During his visit to Ireland, Prince Charles spoke of his grief at losing his great-uncle in an Irish Republican Army bomb attack 36 years ago.
Lord Mountbatten was killed in 1979 alongside three others, including a 14-year-old boy who was Charles's godson, when the IRA blew up a boat Mountbatten, who was a senior British military commander in the Second World War, was using during a holiday in the region.
Charles was due to visit the site of the attack later on 20 May and during a visit to an arts centre in nearby Sligo, he addressed the pain both he and other families on the other side of the political divide had experienced during what are often referred to as The Troubles.
He said: "In August 1979 my much-loved great-uncle Lord Mountbatten was killed alongside his young grandson and my godson Nicholas and his friend Paul Maxwell, and Nicholas's grandmother, the Dowager Lady Brabourne.
"At the time I could not imagine how we would come to terms with the anguish of such a deep loss, since for me Lord Mountbatten represented the grandfather I never had. So it seemed as if the foundations of all that we held dear in life had been torn apart irreparably. Through this dreadful experience though I now understand in a profound way the agonies borne by so many others in these islands."

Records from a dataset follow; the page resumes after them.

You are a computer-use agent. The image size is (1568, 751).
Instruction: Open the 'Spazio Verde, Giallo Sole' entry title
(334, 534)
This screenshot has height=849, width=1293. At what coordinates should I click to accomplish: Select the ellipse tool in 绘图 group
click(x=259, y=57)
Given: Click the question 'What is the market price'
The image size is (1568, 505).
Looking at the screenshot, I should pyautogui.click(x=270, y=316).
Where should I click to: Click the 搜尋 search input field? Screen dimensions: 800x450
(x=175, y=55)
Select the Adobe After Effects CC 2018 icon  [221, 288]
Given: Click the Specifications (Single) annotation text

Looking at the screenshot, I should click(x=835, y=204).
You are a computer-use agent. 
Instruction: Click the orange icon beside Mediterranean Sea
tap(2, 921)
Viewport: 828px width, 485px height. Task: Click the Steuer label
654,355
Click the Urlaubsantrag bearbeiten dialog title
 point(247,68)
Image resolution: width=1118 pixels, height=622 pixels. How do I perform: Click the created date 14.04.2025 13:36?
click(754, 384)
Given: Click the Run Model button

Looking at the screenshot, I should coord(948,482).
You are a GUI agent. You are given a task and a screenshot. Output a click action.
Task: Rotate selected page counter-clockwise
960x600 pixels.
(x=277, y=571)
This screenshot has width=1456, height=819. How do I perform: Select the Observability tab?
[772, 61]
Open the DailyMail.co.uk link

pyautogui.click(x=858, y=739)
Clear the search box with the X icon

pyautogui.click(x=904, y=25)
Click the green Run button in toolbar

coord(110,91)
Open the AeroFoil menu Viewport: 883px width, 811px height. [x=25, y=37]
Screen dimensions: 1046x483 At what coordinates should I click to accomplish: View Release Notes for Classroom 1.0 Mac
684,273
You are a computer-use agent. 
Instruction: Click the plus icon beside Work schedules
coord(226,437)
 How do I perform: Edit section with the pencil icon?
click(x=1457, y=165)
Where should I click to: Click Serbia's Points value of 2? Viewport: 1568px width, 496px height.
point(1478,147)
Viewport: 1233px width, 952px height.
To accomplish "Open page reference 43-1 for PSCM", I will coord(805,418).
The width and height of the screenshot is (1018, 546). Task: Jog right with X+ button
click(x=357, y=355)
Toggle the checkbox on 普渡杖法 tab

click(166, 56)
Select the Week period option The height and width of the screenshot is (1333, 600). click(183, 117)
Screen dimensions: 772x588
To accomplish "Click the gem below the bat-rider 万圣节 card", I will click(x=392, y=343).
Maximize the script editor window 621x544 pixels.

Prince Charles and Gerry Adams shake hands
On 19 May, Charles met Gerry Adams, his first meeting with the leader of the former political wing of the IRA and the latest in a series of gestures of reconciliation between Britain and Sinn Fein. It was the first time Adams had met a senior member of the British royal family.
Charles has long been a figure of hate among Irish nationalists due to his position as head of the British Army's Parachute Regiment, because of its role in the Bloody Sunday shootings in 1972, in which 13 Roman Catholic civil rights marchers were killed.
In 2012, the Queen met Martin McGuinness, a former IRA commander and a senior member of Sinn Fein, a meeting seen as a landmark step in rapprochement in Northern Ireland.
Northern Ireland has been largely peaceful since a 1998 power-sharing deal ended three decades of violence between Protestants who want to remain loyal to the British crown and Catholics favouring unification with Ireland.
The IRA ended its 30-year armed campaign against British rule in 1998 but small splinter groups have continued to launch attacks against UK targets.